In deze zaak heeft het gerechtshof Amsterdam op 17 april 2018 uitspraak gedaan in hoger beroep tegen een vonnis van de politierechter in de rechtbank Amsterdam, dat op 2 mei 2017 was gewezen. De verdachte, geboren in 1965, was beschuldigd van winkeldiefstal, waarbij zij op 17 januari 2017 in Amsterdam goederen had weggenomen uit een winkel, toebehorende aan een winkelbedrijf. Het hof heeft het vonnis van de politierechter vernietigd om proceseconomische redenen en heeft vastgesteld dat de verdachte het ten laste gelegde feit wettig en overtuigend bewezen heeft verklaard. De verdachte werd vrijgesproken van andere tenlasteleggingen die niet bewezen konden worden.

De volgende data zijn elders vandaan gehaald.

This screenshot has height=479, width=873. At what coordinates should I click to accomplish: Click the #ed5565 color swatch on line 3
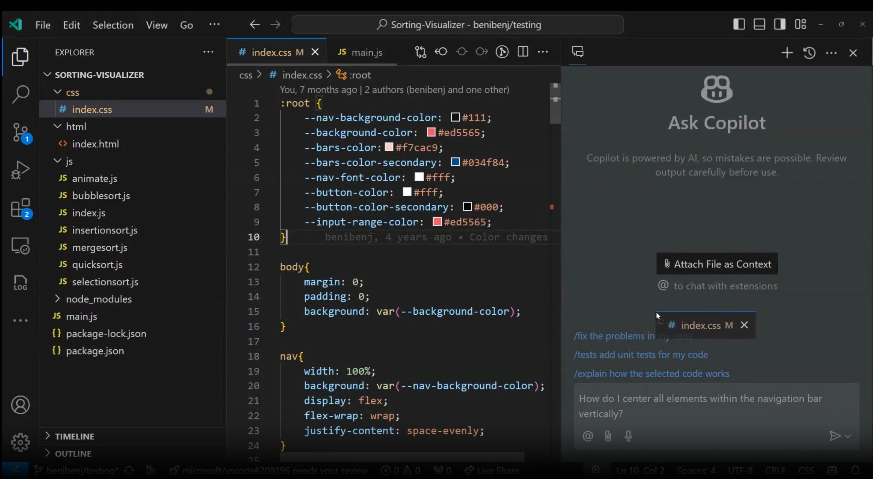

De strafbaarheid van de verdachte werd niet uitgesloten, en het hof heeft de strafmaat bepaald op basis van de ernst van het feit en de omstandigheden waaronder het was begaan. De verdachte had eerder een taakstraf gekregen voor een soortgelijk feit. Het hof legde een voorwaardelijke gevangenisstraf van één week op, evenals een geldboete van € 200,-, rekening houdend met de financiële situatie van de verdachte. De op te leggen straffen zijn gegrond op verschillende artikelen van het Wetboek van Strafrecht, en het hof heeft de beslissing genomen om de gevangenisstraf niet ten uitvoer te leggen, tenzij de verdachte zich voor het einde van de proeftijd opnieuw schuldig maakt aan een strafbaar feit.
Het arrest is uitgesproken op een openbare terechtzitting, waarbij mr. A.M. van Woensel, mr. W.F. Groos en mr. H.A. van Eijk zitting hadden in de meervoudige strafkamer. Mr. Van Woensel was buiten staat om het arrest mede te ondertekenen.